▸ Work request:
Please write out the data below once more, exactly as it stands.

Saved entries

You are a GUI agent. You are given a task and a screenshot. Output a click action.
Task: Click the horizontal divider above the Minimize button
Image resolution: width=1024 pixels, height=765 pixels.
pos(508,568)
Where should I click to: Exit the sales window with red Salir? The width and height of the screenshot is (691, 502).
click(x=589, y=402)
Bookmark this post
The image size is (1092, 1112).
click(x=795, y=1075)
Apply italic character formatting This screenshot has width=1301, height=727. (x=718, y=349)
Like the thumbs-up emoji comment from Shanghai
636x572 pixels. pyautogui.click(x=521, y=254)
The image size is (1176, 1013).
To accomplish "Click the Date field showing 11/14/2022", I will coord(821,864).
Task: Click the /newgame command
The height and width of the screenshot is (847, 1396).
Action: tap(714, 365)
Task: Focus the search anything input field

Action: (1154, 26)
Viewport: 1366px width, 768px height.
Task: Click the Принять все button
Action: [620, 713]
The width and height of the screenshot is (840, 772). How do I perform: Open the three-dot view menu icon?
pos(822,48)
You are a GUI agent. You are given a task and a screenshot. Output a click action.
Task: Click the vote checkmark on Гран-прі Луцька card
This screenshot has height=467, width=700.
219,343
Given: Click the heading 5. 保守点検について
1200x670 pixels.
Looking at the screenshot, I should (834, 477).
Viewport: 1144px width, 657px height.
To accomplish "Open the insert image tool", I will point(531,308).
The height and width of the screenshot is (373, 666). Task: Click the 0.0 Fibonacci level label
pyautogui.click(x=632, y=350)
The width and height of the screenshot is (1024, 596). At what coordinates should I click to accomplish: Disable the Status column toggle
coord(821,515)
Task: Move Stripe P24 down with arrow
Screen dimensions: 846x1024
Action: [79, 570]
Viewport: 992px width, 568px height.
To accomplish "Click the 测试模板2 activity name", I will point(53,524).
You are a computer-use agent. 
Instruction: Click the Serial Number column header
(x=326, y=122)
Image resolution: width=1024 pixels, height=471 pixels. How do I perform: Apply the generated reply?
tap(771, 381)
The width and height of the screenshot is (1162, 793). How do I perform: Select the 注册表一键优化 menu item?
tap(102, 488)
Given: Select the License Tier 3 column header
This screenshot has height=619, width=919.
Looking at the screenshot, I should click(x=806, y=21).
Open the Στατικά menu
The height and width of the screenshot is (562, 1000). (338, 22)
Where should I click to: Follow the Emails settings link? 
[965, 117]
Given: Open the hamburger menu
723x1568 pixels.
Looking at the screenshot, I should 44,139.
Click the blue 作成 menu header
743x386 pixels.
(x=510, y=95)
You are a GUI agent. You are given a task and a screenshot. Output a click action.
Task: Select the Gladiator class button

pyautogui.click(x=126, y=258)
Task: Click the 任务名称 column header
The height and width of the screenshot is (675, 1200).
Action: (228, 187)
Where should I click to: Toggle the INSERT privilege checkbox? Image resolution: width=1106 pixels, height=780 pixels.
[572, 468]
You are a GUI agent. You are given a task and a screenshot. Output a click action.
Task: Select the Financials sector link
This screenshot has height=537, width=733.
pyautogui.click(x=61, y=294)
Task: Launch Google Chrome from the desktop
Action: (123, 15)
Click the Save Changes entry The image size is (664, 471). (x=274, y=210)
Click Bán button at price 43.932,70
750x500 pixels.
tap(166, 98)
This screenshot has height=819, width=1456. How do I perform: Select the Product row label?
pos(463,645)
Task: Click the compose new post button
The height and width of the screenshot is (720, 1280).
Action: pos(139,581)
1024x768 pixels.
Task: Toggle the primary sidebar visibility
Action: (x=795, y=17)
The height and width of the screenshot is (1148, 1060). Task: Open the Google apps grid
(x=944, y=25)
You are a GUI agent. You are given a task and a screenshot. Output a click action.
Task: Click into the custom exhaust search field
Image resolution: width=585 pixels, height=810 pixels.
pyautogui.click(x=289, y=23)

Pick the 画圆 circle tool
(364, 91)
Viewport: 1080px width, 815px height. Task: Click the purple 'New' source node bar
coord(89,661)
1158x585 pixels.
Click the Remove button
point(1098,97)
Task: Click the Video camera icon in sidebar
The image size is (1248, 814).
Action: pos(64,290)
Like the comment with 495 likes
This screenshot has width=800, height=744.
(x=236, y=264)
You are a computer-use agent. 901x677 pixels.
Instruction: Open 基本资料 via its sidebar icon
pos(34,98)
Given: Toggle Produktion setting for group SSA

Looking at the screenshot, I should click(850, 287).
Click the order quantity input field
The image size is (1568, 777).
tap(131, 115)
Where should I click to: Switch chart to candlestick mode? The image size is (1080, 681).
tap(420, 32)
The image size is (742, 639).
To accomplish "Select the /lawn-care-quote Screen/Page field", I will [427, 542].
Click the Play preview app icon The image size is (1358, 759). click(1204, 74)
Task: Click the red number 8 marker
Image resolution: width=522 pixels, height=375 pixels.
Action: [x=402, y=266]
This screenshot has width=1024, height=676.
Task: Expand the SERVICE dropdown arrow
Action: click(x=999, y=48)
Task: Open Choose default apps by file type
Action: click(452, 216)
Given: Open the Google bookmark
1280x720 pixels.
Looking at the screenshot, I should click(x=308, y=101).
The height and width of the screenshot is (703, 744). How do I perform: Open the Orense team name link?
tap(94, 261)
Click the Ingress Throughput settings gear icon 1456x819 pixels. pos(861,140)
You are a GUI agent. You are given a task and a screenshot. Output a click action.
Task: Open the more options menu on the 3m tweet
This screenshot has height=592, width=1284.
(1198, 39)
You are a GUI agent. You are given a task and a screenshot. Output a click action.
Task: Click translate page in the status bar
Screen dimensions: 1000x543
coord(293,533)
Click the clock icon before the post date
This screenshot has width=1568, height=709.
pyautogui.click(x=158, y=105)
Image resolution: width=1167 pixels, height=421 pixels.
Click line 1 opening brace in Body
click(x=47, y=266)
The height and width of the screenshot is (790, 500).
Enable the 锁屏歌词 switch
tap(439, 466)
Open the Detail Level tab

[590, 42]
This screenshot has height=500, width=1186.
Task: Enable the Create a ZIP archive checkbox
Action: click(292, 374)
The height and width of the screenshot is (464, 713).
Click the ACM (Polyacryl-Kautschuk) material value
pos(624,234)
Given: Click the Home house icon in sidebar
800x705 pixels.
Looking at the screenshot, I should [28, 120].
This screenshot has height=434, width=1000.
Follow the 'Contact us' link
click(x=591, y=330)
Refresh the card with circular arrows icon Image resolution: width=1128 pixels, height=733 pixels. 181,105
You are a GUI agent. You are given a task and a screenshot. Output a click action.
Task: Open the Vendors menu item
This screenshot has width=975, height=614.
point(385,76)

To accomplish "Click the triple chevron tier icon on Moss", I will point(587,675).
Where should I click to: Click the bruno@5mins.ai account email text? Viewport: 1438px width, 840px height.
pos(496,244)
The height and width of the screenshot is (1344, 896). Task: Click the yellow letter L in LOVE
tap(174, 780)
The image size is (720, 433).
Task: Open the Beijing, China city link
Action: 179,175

▸ Answer to the exercise:
You are a GUI agent. You are given a task and a screenshot. Output a click action.
Task: Click the horizontal divider above the Minimize button
Image resolution: width=1024 pixels, height=765 pixels.
pos(508,568)
Where should I click to: Exit the sales window with red Salir? The width and height of the screenshot is (691, 502).
click(x=589, y=402)
Bookmark this post
The image size is (1092, 1112).
click(x=795, y=1075)
Apply italic character formatting This screenshot has width=1301, height=727. (x=718, y=349)
Like the thumbs-up emoji comment from Shanghai
636x572 pixels. pyautogui.click(x=521, y=254)
The image size is (1176, 1013).
To accomplish "Click the Date field showing 11/14/2022", I will coord(821,864).
Task: Click the /newgame command
The height and width of the screenshot is (847, 1396).
Action: tap(714, 365)
Task: Focus the search anything input field

Action: (1154, 26)
Viewport: 1366px width, 768px height.
Task: Click the Принять все button
Action: [620, 713]
The width and height of the screenshot is (840, 772). How do I perform: Open the three-dot view menu icon?
pos(822,48)
You are a GUI agent. You are given a task and a screenshot. Output a click action.
Task: Click the vote checkmark on Гран-прі Луцька card
This screenshot has height=467, width=700.
219,343
Given: Click the heading 5. 保守点検について
1200x670 pixels.
Looking at the screenshot, I should (834, 477).
Viewport: 1144px width, 657px height.
To accomplish "Open the insert image tool", I will point(531,308).
The height and width of the screenshot is (373, 666). Task: Click the 0.0 Fibonacci level label
pyautogui.click(x=632, y=350)
The width and height of the screenshot is (1024, 596). At what coordinates should I click to accomplish: Disable the Status column toggle
coord(821,515)
Task: Move Stripe P24 down with arrow
Screen dimensions: 846x1024
Action: [79, 570]
Viewport: 992px width, 568px height.
To accomplish "Click the 测试模板2 activity name", I will point(53,524).
You are a computer-use agent. 
Instruction: Click the Serial Number column header
(x=326, y=122)
Image resolution: width=1024 pixels, height=471 pixels. How do I perform: Apply the generated reply?
tap(771, 381)
The width and height of the screenshot is (1162, 793). How do I perform: Select the 注册表一键优化 menu item?
tap(102, 488)
Given: Select the License Tier 3 column header
This screenshot has height=619, width=919.
Looking at the screenshot, I should click(x=806, y=21).
Open the Στατικά menu
The height and width of the screenshot is (562, 1000). (338, 22)
Where should I click to: Follow the Emails settings link? 
[965, 117]
Given: Open the hamburger menu
723x1568 pixels.
Looking at the screenshot, I should 44,139.
Click the blue 作成 menu header
743x386 pixels.
(x=510, y=95)
You are a GUI agent. You are given a task and a screenshot. Output a click action.
Task: Select the Gladiator class button

pyautogui.click(x=126, y=258)
Task: Click the 任务名称 column header
The height and width of the screenshot is (675, 1200).
Action: (228, 187)
Where should I click to: Toggle the INSERT privilege checkbox? Image resolution: width=1106 pixels, height=780 pixels.
[572, 468]
You are a GUI agent. You are given a task and a screenshot. Output a click action.
Task: Select the Financials sector link
This screenshot has height=537, width=733.
pyautogui.click(x=61, y=294)
Task: Launch Google Chrome from the desktop
Action: (123, 15)
Click the Save Changes entry The image size is (664, 471). (x=274, y=210)
Click Bán button at price 43.932,70
750x500 pixels.
tap(166, 98)
This screenshot has height=819, width=1456. How do I perform: Select the Product row label?
pos(463,645)
Task: Click the compose new post button
The height and width of the screenshot is (720, 1280).
Action: pos(139,581)
1024x768 pixels.
Task: Toggle the primary sidebar visibility
Action: (x=795, y=17)
The height and width of the screenshot is (1148, 1060). Task: Open the Google apps grid
(x=944, y=25)
You are a GUI agent. You are given a task and a screenshot. Output a click action.
Task: Click into the custom exhaust search field
Image resolution: width=585 pixels, height=810 pixels.
pyautogui.click(x=289, y=23)

Pick the 画圆 circle tool
(364, 91)
Viewport: 1080px width, 815px height. Task: Click the purple 'New' source node bar
coord(89,661)
1158x585 pixels.
Click the Remove button
point(1098,97)
Task: Click the Video camera icon in sidebar
The image size is (1248, 814).
Action: pos(64,290)
Like the comment with 495 likes
This screenshot has width=800, height=744.
(x=236, y=264)
You are a computer-use agent. 901x677 pixels.
Instruction: Open 基本资料 via its sidebar icon
pos(34,98)
Given: Toggle Produktion setting for group SSA

Looking at the screenshot, I should click(850, 287).
Click the order quantity input field
The image size is (1568, 777).
tap(131, 115)
Where should I click to: Switch chart to candlestick mode? The image size is (1080, 681).
tap(420, 32)
The image size is (742, 639).
To accomplish "Select the /lawn-care-quote Screen/Page field", I will [427, 542].
Click the Play preview app icon The image size is (1358, 759). click(1204, 74)
Task: Click the red number 8 marker
Image resolution: width=522 pixels, height=375 pixels.
Action: [x=402, y=266]
This screenshot has width=1024, height=676.
Task: Expand the SERVICE dropdown arrow
Action: click(x=999, y=48)
Task: Open Choose default apps by file type
Action: click(452, 216)
Given: Open the Google bookmark
1280x720 pixels.
Looking at the screenshot, I should click(x=308, y=101).
The height and width of the screenshot is (703, 744). How do I perform: Open the Orense team name link?
tap(94, 261)
Click the Ingress Throughput settings gear icon 1456x819 pixels. pos(861,140)
You are a GUI agent. You are given a task and a screenshot. Output a click action.
Task: Open the more options menu on the 3m tweet
This screenshot has height=592, width=1284.
(1198, 39)
You are a GUI agent. You are given a task and a screenshot. Output a click action.
Task: Click translate page in the status bar
Screen dimensions: 1000x543
coord(293,533)
Click the clock icon before the post date
This screenshot has width=1568, height=709.
pyautogui.click(x=158, y=105)
Image resolution: width=1167 pixels, height=421 pixels.
Click line 1 opening brace in Body
click(x=47, y=266)
The height and width of the screenshot is (790, 500).
Enable the 锁屏歌词 switch
tap(439, 466)
Open the Detail Level tab

[590, 42]
This screenshot has height=500, width=1186.
Task: Enable the Create a ZIP archive checkbox
Action: click(292, 374)
The height and width of the screenshot is (464, 713).
Click the ACM (Polyacryl-Kautschuk) material value
pos(624,234)
Given: Click the Home house icon in sidebar
800x705 pixels.
Looking at the screenshot, I should [28, 120].
This screenshot has height=434, width=1000.
Follow the 'Contact us' link
click(x=591, y=330)
Refresh the card with circular arrows icon Image resolution: width=1128 pixels, height=733 pixels. 181,105
You are a GUI agent. You are given a task and a screenshot. Output a click action.
Task: Open the Vendors menu item
This screenshot has width=975, height=614.
point(385,76)

To accomplish "Click the triple chevron tier icon on Moss", I will point(587,675).
Where should I click to: Click the bruno@5mins.ai account email text? Viewport: 1438px width, 840px height.
pos(496,244)
The height and width of the screenshot is (1344, 896). Task: Click the yellow letter L in LOVE
tap(174, 780)
The image size is (720, 433).
Task: Open the Beijing, China city link
Action: 179,175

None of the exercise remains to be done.